### TASK
Write out each entry again. Keep every word exactly as it is.

### SOURCE DATA
********************
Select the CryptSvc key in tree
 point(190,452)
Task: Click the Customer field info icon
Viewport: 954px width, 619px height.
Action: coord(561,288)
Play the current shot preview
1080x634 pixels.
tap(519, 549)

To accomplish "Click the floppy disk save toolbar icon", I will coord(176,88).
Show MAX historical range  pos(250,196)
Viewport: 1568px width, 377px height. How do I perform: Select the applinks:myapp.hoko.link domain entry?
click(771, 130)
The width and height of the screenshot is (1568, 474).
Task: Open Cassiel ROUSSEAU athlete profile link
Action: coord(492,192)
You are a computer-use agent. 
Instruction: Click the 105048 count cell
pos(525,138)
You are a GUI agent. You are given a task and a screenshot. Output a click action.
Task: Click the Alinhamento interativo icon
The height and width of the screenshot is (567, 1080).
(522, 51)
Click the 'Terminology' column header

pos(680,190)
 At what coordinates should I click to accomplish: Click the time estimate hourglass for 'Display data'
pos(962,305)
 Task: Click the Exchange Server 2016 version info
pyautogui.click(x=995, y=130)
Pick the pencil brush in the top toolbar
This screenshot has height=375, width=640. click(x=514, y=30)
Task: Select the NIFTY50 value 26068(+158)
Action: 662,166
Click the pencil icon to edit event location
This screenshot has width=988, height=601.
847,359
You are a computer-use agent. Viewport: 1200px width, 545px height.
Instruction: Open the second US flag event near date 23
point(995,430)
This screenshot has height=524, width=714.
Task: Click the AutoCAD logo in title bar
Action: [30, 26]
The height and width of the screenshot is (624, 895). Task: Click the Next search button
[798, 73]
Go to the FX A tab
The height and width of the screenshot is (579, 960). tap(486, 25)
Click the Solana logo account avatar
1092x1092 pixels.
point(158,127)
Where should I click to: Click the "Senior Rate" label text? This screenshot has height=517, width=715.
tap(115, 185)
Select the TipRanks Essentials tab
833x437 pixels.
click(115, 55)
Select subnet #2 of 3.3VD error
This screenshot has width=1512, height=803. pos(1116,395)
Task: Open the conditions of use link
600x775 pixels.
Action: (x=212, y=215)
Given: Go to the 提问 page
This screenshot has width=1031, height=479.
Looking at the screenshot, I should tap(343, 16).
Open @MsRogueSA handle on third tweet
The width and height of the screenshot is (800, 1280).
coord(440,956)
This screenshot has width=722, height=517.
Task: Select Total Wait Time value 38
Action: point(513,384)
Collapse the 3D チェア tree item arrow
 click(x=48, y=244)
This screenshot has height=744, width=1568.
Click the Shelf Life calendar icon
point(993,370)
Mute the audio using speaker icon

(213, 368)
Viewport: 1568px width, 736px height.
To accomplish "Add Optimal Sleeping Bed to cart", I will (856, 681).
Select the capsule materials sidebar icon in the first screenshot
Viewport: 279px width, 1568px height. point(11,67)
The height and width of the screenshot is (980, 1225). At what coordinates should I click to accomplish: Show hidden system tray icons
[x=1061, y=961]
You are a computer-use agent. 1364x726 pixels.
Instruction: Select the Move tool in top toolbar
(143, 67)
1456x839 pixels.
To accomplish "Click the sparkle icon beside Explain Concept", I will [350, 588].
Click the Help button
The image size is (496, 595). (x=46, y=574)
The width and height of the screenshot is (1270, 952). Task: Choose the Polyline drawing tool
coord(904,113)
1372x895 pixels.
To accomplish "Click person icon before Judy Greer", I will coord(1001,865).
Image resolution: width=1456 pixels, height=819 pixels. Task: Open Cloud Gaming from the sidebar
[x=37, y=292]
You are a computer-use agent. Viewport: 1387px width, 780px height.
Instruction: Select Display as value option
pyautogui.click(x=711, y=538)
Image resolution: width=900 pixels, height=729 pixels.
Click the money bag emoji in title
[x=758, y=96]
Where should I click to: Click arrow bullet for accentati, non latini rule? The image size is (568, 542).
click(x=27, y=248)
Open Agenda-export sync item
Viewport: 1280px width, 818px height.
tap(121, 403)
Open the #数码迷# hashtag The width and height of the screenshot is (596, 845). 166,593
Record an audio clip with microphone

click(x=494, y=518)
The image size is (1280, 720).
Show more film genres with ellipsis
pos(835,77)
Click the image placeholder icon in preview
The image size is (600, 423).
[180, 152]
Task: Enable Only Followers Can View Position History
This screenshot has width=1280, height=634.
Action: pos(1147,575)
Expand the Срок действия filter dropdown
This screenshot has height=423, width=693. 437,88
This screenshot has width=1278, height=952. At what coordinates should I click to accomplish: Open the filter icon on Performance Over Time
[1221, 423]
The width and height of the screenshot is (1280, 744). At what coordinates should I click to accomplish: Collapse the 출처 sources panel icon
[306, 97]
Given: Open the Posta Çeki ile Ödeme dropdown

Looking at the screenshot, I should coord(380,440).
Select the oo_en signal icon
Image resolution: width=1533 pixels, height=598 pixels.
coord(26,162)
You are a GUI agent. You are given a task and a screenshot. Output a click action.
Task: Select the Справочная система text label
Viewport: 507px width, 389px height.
********************
### TASK ANSWER
Select the CryptSvc key in tree
 point(190,452)
Task: Click the Customer field info icon
Viewport: 954px width, 619px height.
Action: coord(561,288)
Play the current shot preview
1080x634 pixels.
tap(519, 549)

To accomplish "Click the floppy disk save toolbar icon", I will coord(176,88).
Show MAX historical range  pos(250,196)
Viewport: 1568px width, 377px height. How do I perform: Select the applinks:myapp.hoko.link domain entry?
click(771, 130)
The width and height of the screenshot is (1568, 474).
Task: Open Cassiel ROUSSEAU athlete profile link
Action: coord(492,192)
You are a computer-use agent. 
Instruction: Click the 105048 count cell
pos(525,138)
You are a GUI agent. You are given a task and a screenshot. Output a click action.
Task: Click the Alinhamento interativo icon
The height and width of the screenshot is (567, 1080).
(522, 51)
Click the 'Terminology' column header

pos(680,190)
 At what coordinates should I click to accomplish: Click the time estimate hourglass for 'Display data'
pos(962,305)
 Task: Click the Exchange Server 2016 version info
pyautogui.click(x=995, y=130)
Pick the pencil brush in the top toolbar
This screenshot has height=375, width=640. click(x=514, y=30)
Task: Select the NIFTY50 value 26068(+158)
Action: 662,166
Click the pencil icon to edit event location
This screenshot has width=988, height=601.
847,359
You are a computer-use agent. Viewport: 1200px width, 545px height.
Instruction: Open the second US flag event near date 23
point(995,430)
This screenshot has height=524, width=714.
Task: Click the AutoCAD logo in title bar
Action: [30, 26]
The height and width of the screenshot is (624, 895). Task: Click the Next search button
[798, 73]
Go to the FX A tab
The height and width of the screenshot is (579, 960). tap(486, 25)
Click the Solana logo account avatar
1092x1092 pixels.
point(158,127)
Where should I click to: Click the "Senior Rate" label text? This screenshot has height=517, width=715.
tap(115, 185)
Select the TipRanks Essentials tab
833x437 pixels.
click(115, 55)
Select subnet #2 of 3.3VD error
This screenshot has width=1512, height=803. pos(1116,395)
Task: Open the conditions of use link
600x775 pixels.
Action: (x=212, y=215)
Given: Go to the 提问 page
This screenshot has width=1031, height=479.
Looking at the screenshot, I should tap(343, 16).
Open @MsRogueSA handle on third tweet
The width and height of the screenshot is (800, 1280).
coord(440,956)
This screenshot has width=722, height=517.
Task: Select Total Wait Time value 38
Action: point(513,384)
Collapse the 3D チェア tree item arrow
 click(x=48, y=244)
This screenshot has height=744, width=1568.
Click the Shelf Life calendar icon
point(993,370)
Mute the audio using speaker icon

(213, 368)
Viewport: 1568px width, 736px height.
To accomplish "Add Optimal Sleeping Bed to cart", I will (856, 681).
Select the capsule materials sidebar icon in the first screenshot
Viewport: 279px width, 1568px height. point(11,67)
The height and width of the screenshot is (980, 1225). At what coordinates should I click to accomplish: Show hidden system tray icons
[x=1061, y=961]
You are a computer-use agent. 1364x726 pixels.
Instruction: Select the Move tool in top toolbar
(143, 67)
1456x839 pixels.
To accomplish "Click the sparkle icon beside Explain Concept", I will [350, 588].
Click the Help button
The image size is (496, 595). (x=46, y=574)
The width and height of the screenshot is (1270, 952). Task: Choose the Polyline drawing tool
coord(904,113)
1372x895 pixels.
To accomplish "Click person icon before Judy Greer", I will coord(1001,865).
Image resolution: width=1456 pixels, height=819 pixels. Task: Open Cloud Gaming from the sidebar
[x=37, y=292]
You are a computer-use agent. Viewport: 1387px width, 780px height.
Instruction: Select Display as value option
pyautogui.click(x=711, y=538)
Image resolution: width=900 pixels, height=729 pixels.
Click the money bag emoji in title
[x=758, y=96]
Where should I click to: Click arrow bullet for accentati, non latini rule? The image size is (568, 542).
click(x=27, y=248)
Open Agenda-export sync item
Viewport: 1280px width, 818px height.
tap(121, 403)
Open the #数码迷# hashtag The width and height of the screenshot is (596, 845). 166,593
Record an audio clip with microphone

click(x=494, y=518)
The image size is (1280, 720).
Show more film genres with ellipsis
pos(835,77)
Click the image placeholder icon in preview
The image size is (600, 423).
[180, 152]
Task: Enable Only Followers Can View Position History
This screenshot has width=1280, height=634.
Action: pos(1147,575)
Expand the Срок действия filter dropdown
This screenshot has height=423, width=693. 437,88
This screenshot has width=1278, height=952. At what coordinates should I click to accomplish: Open the filter icon on Performance Over Time
[1221, 423]
The width and height of the screenshot is (1280, 744). At what coordinates should I click to accomplish: Collapse the 출처 sources panel icon
[306, 97]
Given: Open the Posta Çeki ile Ödeme dropdown

Looking at the screenshot, I should coord(380,440).
Select the oo_en signal icon
Image resolution: width=1533 pixels, height=598 pixels.
coord(26,162)
You are a GUI agent. You are given a task and a screenshot. Output a click action.
Task: Select the Справочная система text label
Viewport: 507px width, 389px height.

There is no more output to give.